Elizabeth Devereux-Rochester

Elizabeth "Minnie" Devereux-Rochester, also known as Elizabeth Reynolds, (20 December 1917 – between 1981 and 1983) was a member of the First Aid Nursing Yeomanry who served with the Special Operations Executive (SOE) in France during World War II and worked as a courier with the codename Typist (in French: "Dactylo") for the Marksman network (or circuit).

The purpose of SOE was to conduct espionage, sabotage, and reconnaissance in countries occupied by Nazi Germany or other Axis powers.

In the 1930s, she lived in Paris with her mother; when the Germans invaded France in 1941, she worked as a driver for the French Red Cross.

Following training, she landed in a Hudson aircraft on 18 October 1943 in France with Richard Heslop (organiser of the Marksman circuit, codename "Xavier"), a radio operator, Owen Denis Johnson, and an RF agent of Charles de Gaulle, Jean Rosenthal.
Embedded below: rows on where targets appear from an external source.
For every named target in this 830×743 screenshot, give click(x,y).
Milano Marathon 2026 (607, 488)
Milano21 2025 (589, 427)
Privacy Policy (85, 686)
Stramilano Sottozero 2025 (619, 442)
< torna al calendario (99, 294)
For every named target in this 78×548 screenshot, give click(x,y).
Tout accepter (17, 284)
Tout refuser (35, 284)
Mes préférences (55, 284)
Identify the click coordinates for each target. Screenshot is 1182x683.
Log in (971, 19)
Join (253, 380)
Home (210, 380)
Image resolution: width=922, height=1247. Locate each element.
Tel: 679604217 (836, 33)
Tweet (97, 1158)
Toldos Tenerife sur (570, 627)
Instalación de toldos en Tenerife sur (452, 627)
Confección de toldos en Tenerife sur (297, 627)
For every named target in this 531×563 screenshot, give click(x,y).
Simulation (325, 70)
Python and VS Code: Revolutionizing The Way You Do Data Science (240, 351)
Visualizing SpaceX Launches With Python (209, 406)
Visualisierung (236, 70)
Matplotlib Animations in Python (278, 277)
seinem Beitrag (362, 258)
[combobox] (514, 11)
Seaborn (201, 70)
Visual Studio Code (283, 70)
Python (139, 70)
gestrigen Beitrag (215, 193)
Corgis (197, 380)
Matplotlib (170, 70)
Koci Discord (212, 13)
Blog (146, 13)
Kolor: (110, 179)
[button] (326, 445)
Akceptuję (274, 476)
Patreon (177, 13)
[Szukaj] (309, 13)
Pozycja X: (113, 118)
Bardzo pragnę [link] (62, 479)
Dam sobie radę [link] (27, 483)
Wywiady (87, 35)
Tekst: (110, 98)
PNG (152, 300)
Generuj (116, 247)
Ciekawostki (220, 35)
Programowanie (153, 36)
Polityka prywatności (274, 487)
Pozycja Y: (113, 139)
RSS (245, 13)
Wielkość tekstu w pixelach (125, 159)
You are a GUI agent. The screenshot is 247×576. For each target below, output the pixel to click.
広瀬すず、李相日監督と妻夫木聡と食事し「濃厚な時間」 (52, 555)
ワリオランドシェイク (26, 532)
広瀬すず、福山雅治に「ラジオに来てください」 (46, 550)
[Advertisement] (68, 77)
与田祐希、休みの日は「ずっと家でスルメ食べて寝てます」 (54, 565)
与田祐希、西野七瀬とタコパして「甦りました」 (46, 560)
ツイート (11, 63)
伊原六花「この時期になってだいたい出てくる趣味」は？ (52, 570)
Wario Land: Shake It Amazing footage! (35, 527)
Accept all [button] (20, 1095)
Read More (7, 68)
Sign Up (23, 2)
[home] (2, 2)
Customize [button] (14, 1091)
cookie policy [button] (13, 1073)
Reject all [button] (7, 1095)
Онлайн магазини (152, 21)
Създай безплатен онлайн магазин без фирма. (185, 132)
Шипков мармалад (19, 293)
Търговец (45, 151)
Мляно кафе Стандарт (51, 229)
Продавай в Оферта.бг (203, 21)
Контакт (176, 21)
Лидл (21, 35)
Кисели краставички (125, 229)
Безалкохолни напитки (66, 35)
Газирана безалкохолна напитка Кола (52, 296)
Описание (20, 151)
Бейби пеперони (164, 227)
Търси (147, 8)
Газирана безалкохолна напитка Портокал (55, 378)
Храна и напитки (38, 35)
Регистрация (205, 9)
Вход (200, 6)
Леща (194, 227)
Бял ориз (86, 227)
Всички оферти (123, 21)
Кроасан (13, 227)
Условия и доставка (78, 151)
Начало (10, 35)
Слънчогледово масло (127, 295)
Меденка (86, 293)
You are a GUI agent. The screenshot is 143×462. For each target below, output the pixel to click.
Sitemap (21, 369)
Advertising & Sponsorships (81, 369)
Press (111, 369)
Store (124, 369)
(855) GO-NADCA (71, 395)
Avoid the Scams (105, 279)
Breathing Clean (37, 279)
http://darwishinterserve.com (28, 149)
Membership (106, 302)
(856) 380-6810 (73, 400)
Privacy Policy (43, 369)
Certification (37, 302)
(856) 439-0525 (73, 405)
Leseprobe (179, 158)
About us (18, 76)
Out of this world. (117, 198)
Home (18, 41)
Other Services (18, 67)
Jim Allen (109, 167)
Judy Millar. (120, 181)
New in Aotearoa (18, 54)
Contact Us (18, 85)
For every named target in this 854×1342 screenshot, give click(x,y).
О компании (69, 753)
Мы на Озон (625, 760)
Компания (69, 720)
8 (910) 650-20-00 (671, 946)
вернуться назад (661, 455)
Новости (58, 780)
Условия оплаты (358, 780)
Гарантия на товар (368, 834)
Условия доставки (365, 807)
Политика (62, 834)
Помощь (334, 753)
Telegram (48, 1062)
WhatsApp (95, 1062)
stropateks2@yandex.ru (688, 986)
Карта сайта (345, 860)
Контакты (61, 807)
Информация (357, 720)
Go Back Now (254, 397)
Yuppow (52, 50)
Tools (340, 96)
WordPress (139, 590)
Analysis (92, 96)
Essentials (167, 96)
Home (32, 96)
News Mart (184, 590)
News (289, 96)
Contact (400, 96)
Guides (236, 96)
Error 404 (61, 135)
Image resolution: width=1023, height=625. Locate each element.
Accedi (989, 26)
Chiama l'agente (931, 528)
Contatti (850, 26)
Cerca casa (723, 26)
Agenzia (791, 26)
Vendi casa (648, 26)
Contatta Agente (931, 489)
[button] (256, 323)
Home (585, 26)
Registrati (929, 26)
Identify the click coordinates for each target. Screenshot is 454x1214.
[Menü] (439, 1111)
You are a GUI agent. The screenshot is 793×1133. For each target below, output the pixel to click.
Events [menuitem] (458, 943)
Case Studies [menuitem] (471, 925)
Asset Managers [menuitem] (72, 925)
"She did not walk, she strode...you automatically expected to see a couple of Labradors at her heels...She stuck out like a sore thumb."

"[1] In Spring 1944, Heslop reluctantly requested that Rochester be recalled by SOE to England, as she "looked so like an Englishwoman" that he and the French leaders were apprehensive that she would be captured by the Germans.